Making the Case for ‘Mad Men’

Note: Over the next two weeks, the Awards Daily TV Crew will be making the case for each nominee in the Outstanding Comedy Series and Outstanding Drama Series categories in random order. We’ll be dropping one each day leading into and through the Emmy voting period. Share/retweet your favorites to build the buzz!

AMC’s Mad Men

Metacritic: 83
Rotten Tomatoes: 87%
Number of nominations: 6
Major nominations: Drama Series, Actor Drama Series, Actress Drama Series, Supporting Actress Drama Series

If you’re like me, you were plenty irritated when AMC announced they were dividing the final season of Mad Men into two mini-seasons ala Breaking Bad. For one thing, Breaking Bad included a shit-stopping cliffhanger to merit the break. Mad Men included an eerie death/dance sequence that could have been a 1960s GAP ad. Mad Men is not an intense, edge-of-your-seat show like Breaking Bad (last year’s Emmy winner for Oustanding Drama Series), which is why the columnized formula didn’t work as well.

So Mad Men returned in April doing pretty much the same shtick it was doing a year prior. The “premiere” felt like a mid-season episode (which it was probably designed to be). It took about three episodes for the show to find its finale footing, and when it finally did, things really started to pay off. We got resolution from season 1 storylines (Peggy’s admission to Stan about the baby she gave up for adoption) and even followed up with familiar faces (creepy Glen grew up to be kind of hot—and still creepy!). There were sad goodbyes (sniff, sniff, Betty Draper) and welcome departures (Au revoir, Megan!). But most importantly, Don Draper made amends with himself and created one of the most recognizable commercials of all time.
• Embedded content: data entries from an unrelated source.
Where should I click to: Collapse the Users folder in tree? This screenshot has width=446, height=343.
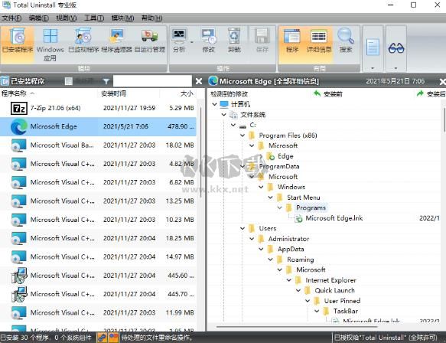(x=243, y=228)
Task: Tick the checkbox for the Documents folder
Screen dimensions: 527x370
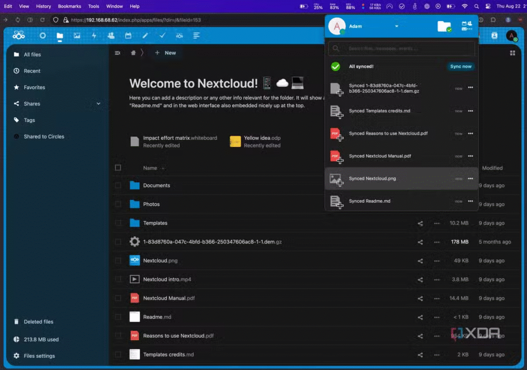Action: (118, 186)
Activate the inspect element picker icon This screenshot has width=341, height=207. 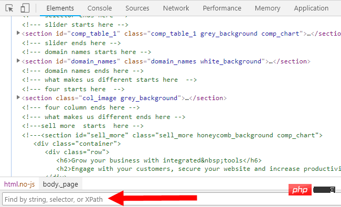[9, 8]
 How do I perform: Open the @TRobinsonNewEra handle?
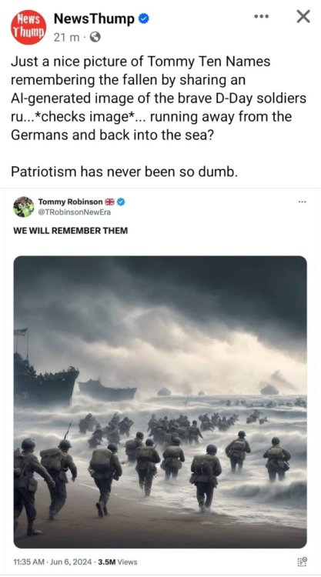coord(75,212)
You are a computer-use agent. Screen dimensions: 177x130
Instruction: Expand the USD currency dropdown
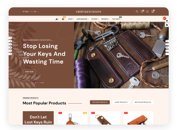point(35,11)
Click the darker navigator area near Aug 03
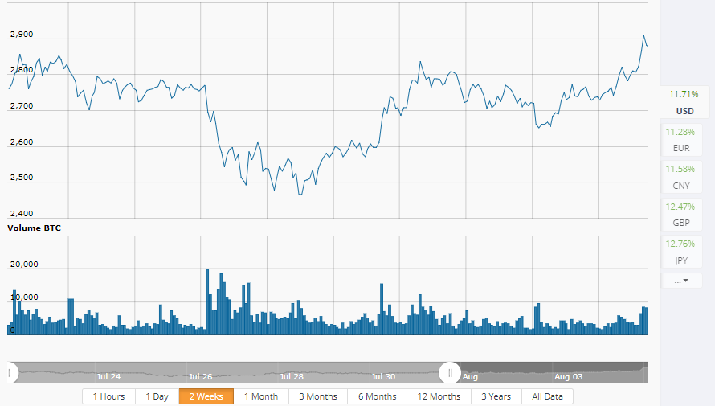This screenshot has width=715, height=406. (x=568, y=371)
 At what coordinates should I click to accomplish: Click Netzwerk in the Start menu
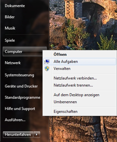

Given how much the buzz had died down with the AMC darling, I expected the show to go out with a soft clink of an old-fashioned instead of the applause from a Zou Bisou Bisou party, but it did the reverse and clawed its way back into pop culture relevance. Everyone talked about the finale episode for weeks. (I personally couldn’t sleep that night I was so thrilled with the end.) Not many shows can do that. When they’re down and out, they’re down and out (Boardwalk Empire got only one Emmy nomination for its final season).

Of all of the Outstanding Drama Series nominees this year, Mad Men is truly the most iconic. People will be dissecting the shows for years to come. If Breaking Bad won the Emmy for never missing a beat with its tightly-wound narrative, then Mad Men should win for using its missteps to its advantage, for making Don’s quest out west not about drippy Diana (Elizabeth Reaser) but about Don learning how to share a Coke with Dick Whitman. Diana was a red herring for a greater storyline.

The old Don might have found Diana and tried to fix her. But new Don realized he had to fix himself.